BADEVIL 10-11-2010, 16:31
Witam
Co do wspomnianych stojaków na PKP i PKS jestem jak najbardziej za, nie raz już jeździłem po bilet i rower co najwyżej można było przypiąć do rynny i to też z tym był problem jeśli ktoś nie miał dłuższej linki.
Co do drobnych usprawnień to dość mocno irytuje mnie sygnalizacja świetlna na ścieżce wzdłuż Alei Smorawińskiego.
Pierwszym przykładem jest skrzyżowanie z Kompozytorów Polskich, aby się przedostać przez oba pasy trzeba mieć sporo szczęścia i ewentualnie nieźle pedałować. Nie raz już widziałem jak to niektórzy pędzili na złamanie karku przez to skrzyżowanie tylko po to aby nie zatrzymywać się po środku i nie wciskać kolejnego przycisku.
Z jednej strony jest to niebezpieczne a z drugiej niepoważne a przecież wystarczyło by wydłużyć czas zmiany sygnalizacji tym bardziej, że po ponownym przyciśnięciu zielone świeci się jeszcze dość długo.

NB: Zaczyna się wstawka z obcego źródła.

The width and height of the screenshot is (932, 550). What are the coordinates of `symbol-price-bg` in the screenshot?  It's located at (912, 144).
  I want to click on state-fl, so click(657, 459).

Nie wspominając już o tym, że przycisk powinien się trzymać słupa sygnalizacyjnego jak „nieboszczyk obrazka”, a w tym wypadku niebawem będzie można go włączyć tylko leżąc na ścieżce rowerowej, w sumie trochę odpoczynku i odrobina relaksu każdemu się przyda :->
Wzdłuż tej alei również ktoś nie pomyślał o rozmieszczeniu przycisków, ale to już taki urok.